▶ **What the exercise asks**:
The answer must consist of every line in the records that contains the word "Hračka".

**********

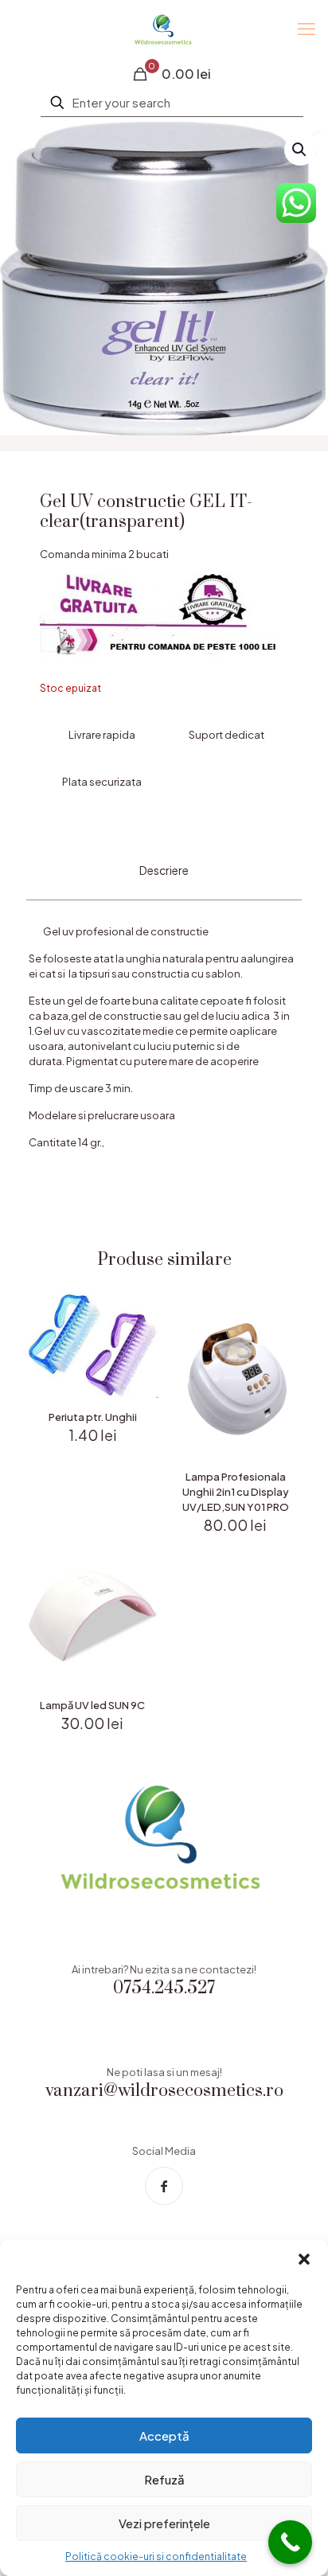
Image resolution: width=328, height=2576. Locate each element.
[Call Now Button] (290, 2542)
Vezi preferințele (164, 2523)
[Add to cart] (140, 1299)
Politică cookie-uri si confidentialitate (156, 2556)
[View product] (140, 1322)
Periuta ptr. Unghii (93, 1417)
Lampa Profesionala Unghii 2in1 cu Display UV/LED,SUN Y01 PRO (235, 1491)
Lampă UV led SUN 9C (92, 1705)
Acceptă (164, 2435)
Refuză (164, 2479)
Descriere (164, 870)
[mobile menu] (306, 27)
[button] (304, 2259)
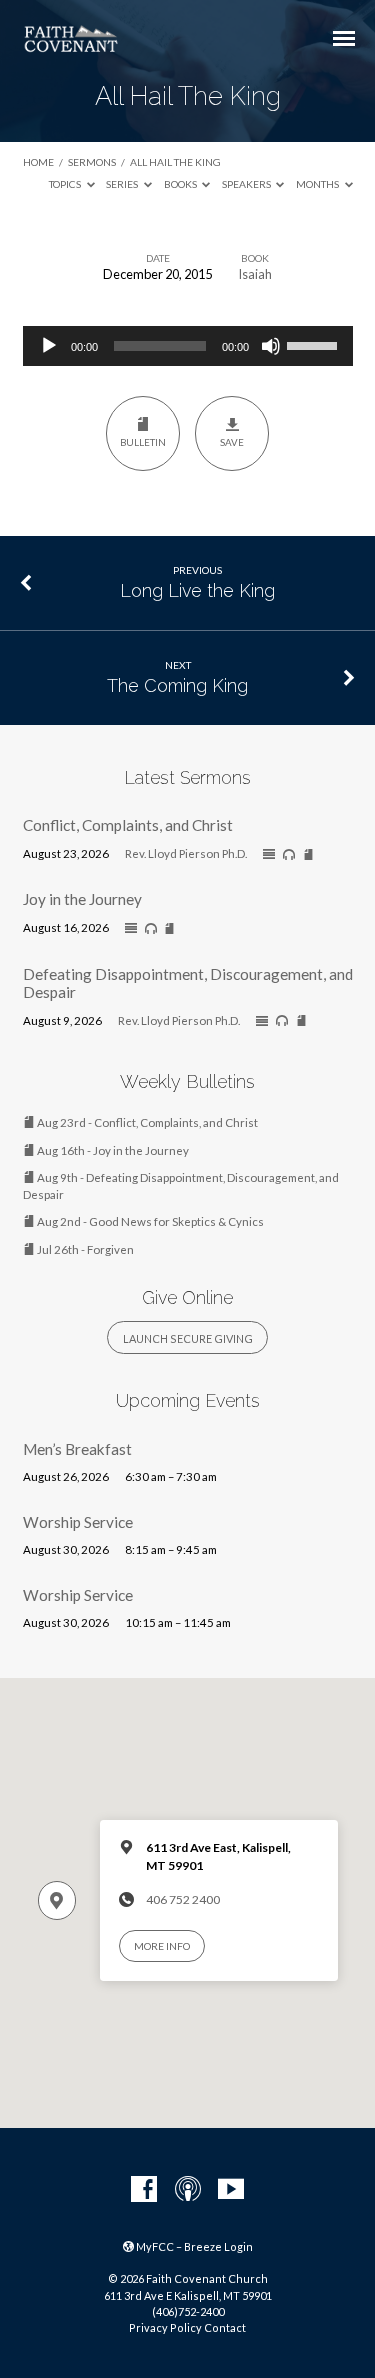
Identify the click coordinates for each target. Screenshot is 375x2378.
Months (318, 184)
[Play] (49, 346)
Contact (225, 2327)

**********

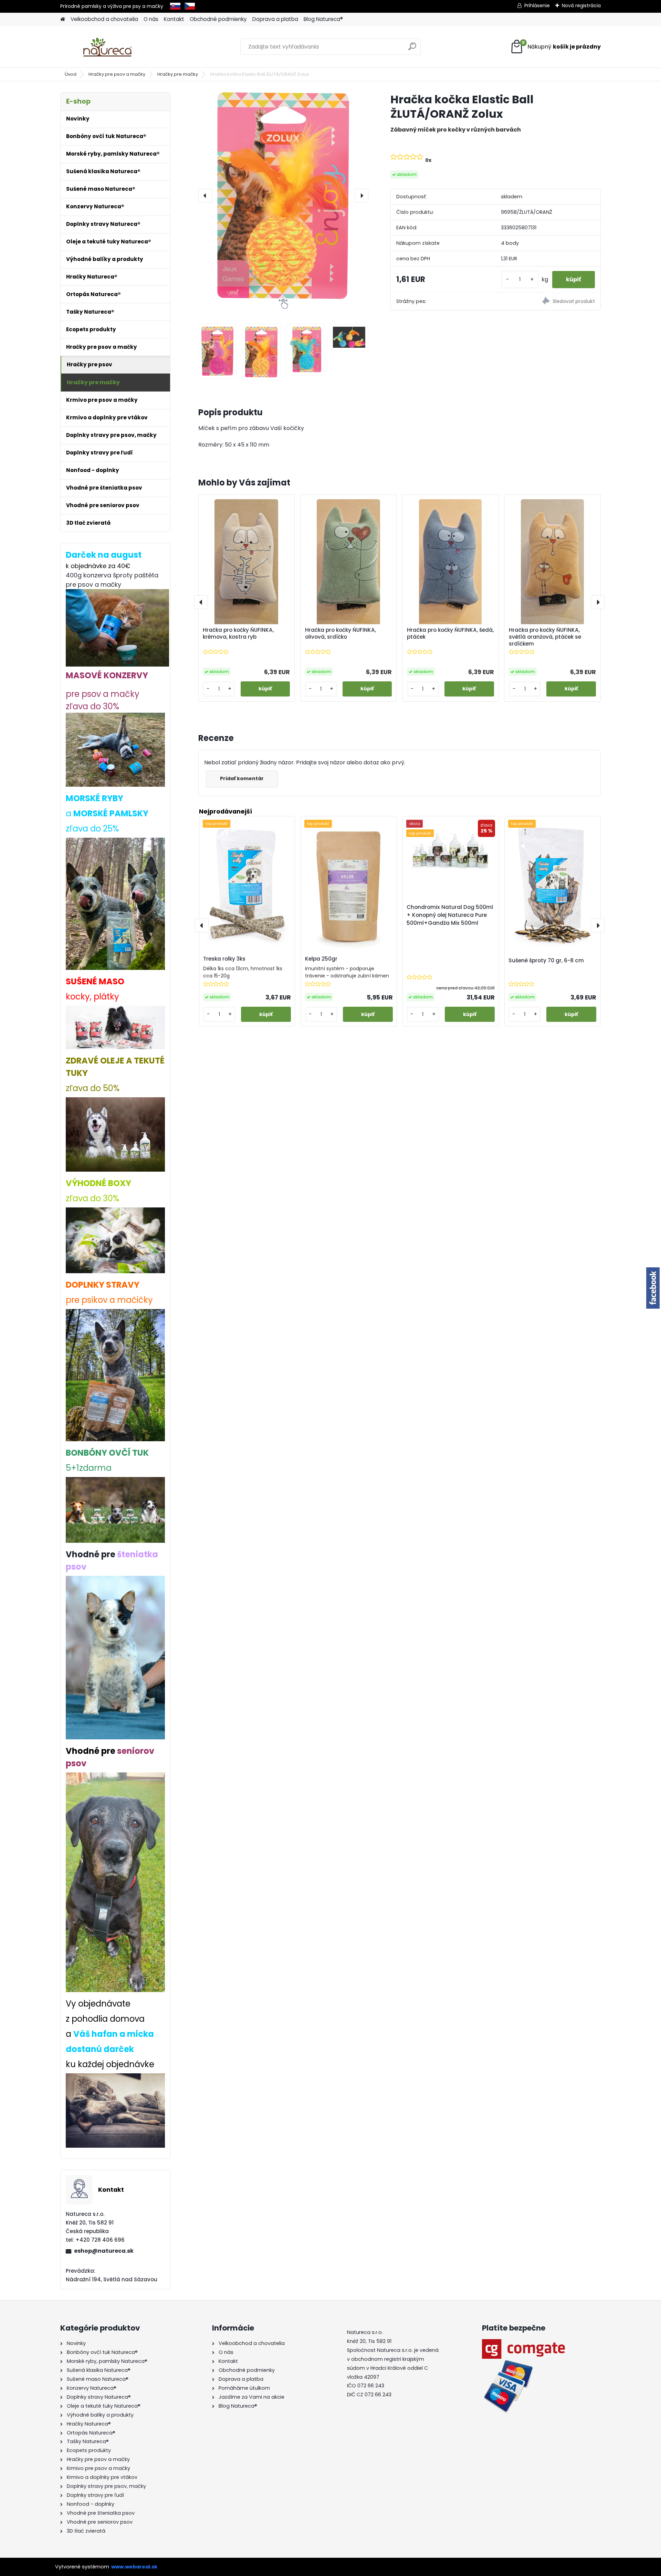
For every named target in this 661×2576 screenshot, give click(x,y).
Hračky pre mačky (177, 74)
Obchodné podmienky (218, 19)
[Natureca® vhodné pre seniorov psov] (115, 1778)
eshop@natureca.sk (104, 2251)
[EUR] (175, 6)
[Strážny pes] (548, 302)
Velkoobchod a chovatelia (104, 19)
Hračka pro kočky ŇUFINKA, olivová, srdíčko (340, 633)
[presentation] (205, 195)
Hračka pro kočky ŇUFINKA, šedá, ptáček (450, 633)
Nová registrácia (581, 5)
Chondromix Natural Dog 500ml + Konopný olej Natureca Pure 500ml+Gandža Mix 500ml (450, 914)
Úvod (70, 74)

**********

▶ **Solution for this exercise**:
Hračka pro kočky ŇUFINKA, olivová, srdíčko (340, 633)
Hračka pro kočky ŇUFINKA, šedá, ptáček (450, 633)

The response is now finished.